Kurang buruk apa Eder, dibandingkan Befetimbi Gomis, misalnya? Dia bahkan dicampakkan tim sekelas Swansea yang lebih memilih Gomis, penyerang Prancis yang tak sedikit pun membangkitkan selera Didier Deschamps untuk membawanya ke Euro 2016. Eder yang hanya bermain dua kali sepanjang Euro 2016, itu pun sebagai pemain pengganti, hanya bisa membuat dua tembakan sepanjang turnamen, keduanya ke gawang Prancis, dan salah satunya akan dikenang sebagai tembakan yang abadi: gol yang mengubah sejarah sepakbola Protugal.
Atau simaklah pernyataan Santos menjelang laga semi final. Katanya: "Apakah saya ingin kami (bermain) cantik? Ya. Tapi antara menjadi cantik atau harus pulang ke rumah, antara menjadi buruk rupa atau tetap bertahan di sini, saya memilih menjadi buruk rupa."
Buruk rupa? Ah, bukankah itu hanya tampilan luar saja. Hanya urusan paras. Tidak sulit bagi Santos untuk bersikap santai dianggap buruk rupa, bermain buruk, semata mengandalkan keberuntungan atawa ejekan one man team. Orang-orang itu hanya tidak tahu saja yang sebenarnya.

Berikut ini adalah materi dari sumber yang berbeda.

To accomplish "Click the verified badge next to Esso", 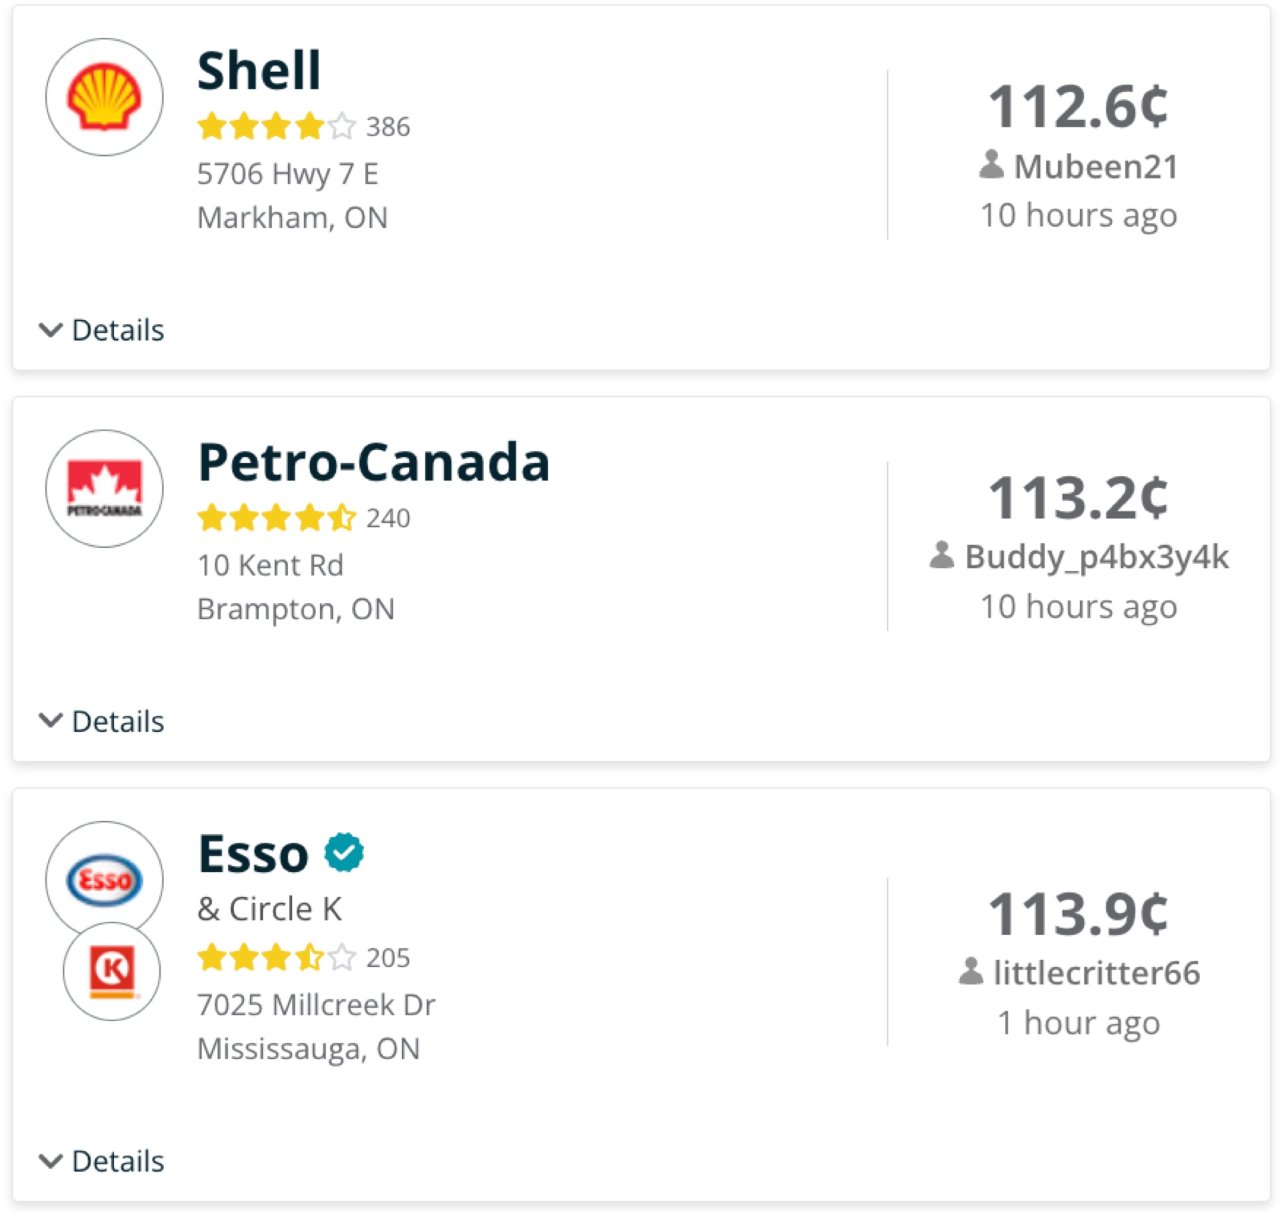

Dan untuk sanggup menghayati rasanya disalahpahami, untuk tabah diejek berdasarkan purba sangka, Santos bisa menoleh kepada maestro Portugal yang lain. Dalam karya yang genre-nya sukar diklasifikasi, The Book of Disquiet, penyair legendaris Portugal, Fernando Pessoa, menulis dengan persistensi yang tegas, layaknya sebuah nubuat: “Saya selalu menolak dipahami. Berusaha dipahami berarti melacurkan diri. Saya memilih menjauh dari apa yang bukan menjadi jati diri saya, secara manusiawi tetap tak dikenal, secara alami, dengan segala hormat.”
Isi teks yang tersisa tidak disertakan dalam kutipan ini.